Effects of oxycodone on immune function in patients undergoing radical resection of rectal cancer under general anesthesia
This study aims to explore the effect of oxycodone hydrochloride injection on the immune function of patients who underwent radical resection of rectal cancer under general anesthesia.
Eighty patients were enrolled and randomly divided into group A and B (n = 40, each). All patients underwent general intravenous anesthesia. At the end of surgery, each patient in group A was injected with 5 mg (5 mL) of oxycodone hydrochloride, while 5 mg (5 mL) of morphine hydrochloride in group B. Venous blood was withdrawn in both groups at different time points. Changes in the numbers of T lymphocyte subsets and natural killer (NK) cells were determined by flow cytometry.

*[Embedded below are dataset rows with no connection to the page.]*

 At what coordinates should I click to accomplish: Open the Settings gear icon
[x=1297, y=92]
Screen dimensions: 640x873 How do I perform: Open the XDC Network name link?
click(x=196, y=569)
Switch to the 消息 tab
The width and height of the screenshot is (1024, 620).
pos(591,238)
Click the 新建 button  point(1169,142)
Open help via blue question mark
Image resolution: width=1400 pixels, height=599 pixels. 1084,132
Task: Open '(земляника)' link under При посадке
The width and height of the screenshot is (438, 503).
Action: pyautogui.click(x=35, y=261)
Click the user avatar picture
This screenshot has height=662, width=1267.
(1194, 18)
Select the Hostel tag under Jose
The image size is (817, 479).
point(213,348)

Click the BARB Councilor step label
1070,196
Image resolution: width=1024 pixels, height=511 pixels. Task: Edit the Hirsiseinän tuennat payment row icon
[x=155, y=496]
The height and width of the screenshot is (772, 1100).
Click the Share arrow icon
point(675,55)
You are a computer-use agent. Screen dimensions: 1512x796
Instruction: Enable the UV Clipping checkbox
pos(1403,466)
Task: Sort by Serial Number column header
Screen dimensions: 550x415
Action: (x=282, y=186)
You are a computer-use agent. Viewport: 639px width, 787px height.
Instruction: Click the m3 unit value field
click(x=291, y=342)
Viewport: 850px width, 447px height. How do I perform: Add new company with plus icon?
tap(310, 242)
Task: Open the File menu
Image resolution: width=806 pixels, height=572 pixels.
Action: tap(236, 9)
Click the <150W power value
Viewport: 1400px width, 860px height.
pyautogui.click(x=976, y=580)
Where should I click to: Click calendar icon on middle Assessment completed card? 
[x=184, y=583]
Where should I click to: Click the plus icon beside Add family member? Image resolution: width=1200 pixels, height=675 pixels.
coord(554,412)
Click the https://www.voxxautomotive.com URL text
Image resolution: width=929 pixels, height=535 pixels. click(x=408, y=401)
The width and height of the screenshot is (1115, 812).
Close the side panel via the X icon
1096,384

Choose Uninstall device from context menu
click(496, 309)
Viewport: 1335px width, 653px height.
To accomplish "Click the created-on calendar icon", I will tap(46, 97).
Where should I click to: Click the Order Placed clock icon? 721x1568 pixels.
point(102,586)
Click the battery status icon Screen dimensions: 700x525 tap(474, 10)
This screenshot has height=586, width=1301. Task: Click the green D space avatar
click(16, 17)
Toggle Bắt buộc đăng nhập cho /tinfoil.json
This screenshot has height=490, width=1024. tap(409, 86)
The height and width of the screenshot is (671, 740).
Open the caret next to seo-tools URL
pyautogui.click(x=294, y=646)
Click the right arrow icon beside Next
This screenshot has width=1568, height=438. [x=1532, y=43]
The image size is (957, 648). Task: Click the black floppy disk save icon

First the numbers of T lymphocyte subsets and NK cells at T1, T2, T3, and T4 decreased in both groups, compared with those at T0, and the differences were statistically significant. Furthermore, the numbers reduced to a minimum at T2 and began to recover at T3. Second the differences between group A and B at T1, T2, T3, and T4 were statistically significant; and the numbers of T lymphocytes and NK cells were higher in group A than in group B at corresponding time points.
Oxycodone hydrochloride and morphine hydrochloride both have inhibitory effects on immune function in patients undergoing radical resection of rectal cancer after surgery. However, oxycodone hydrochloride has a smaller effect compared to morphine hydrochloride.